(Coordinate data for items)
———
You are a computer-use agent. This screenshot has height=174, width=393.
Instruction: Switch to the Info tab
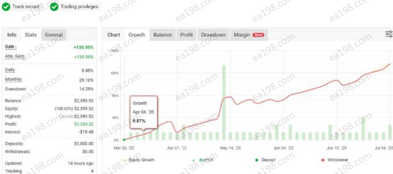coord(12,35)
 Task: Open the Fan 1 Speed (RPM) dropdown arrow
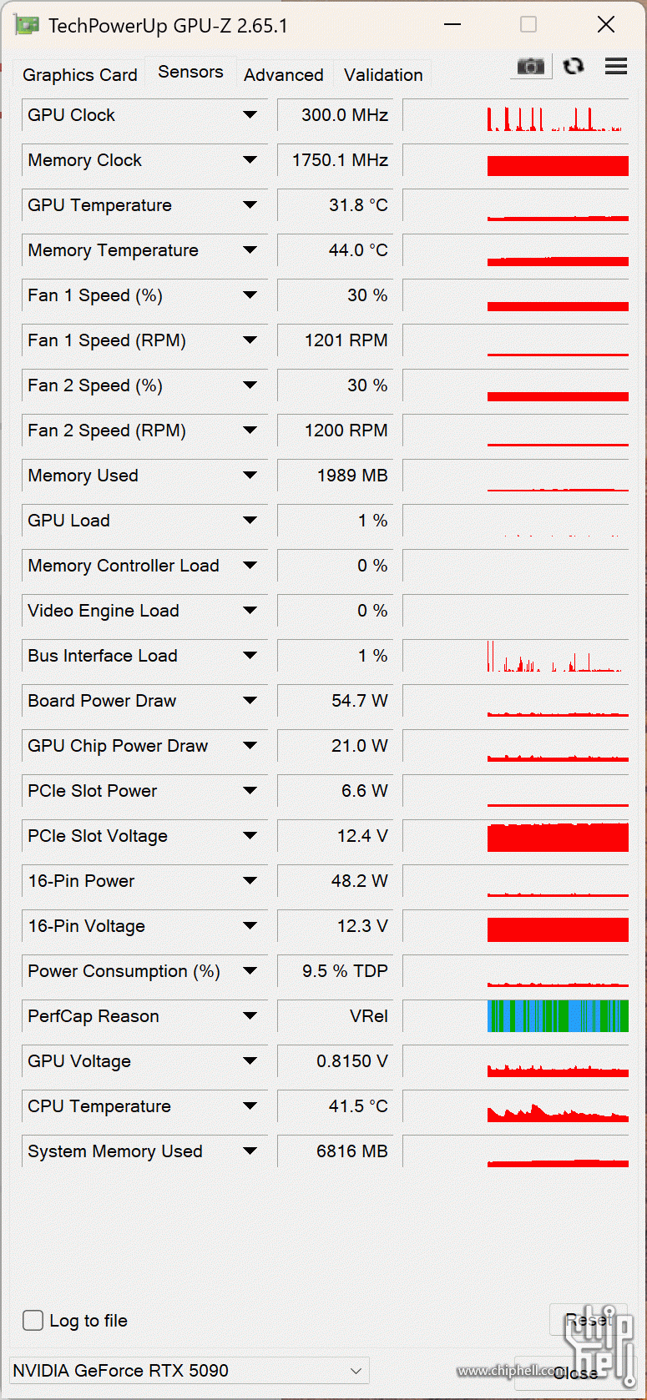[250, 340]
———
# Exercise brief
Can you restate all of the material above word for word, leaving out the pictures?

# Reply
You are a computer-use agent. This screenshot has height=174, width=393.
Instruction: Switch to the Info tab
coord(12,35)
 Task: Open the Fan 1 Speed (RPM) dropdown arrow
[250, 340]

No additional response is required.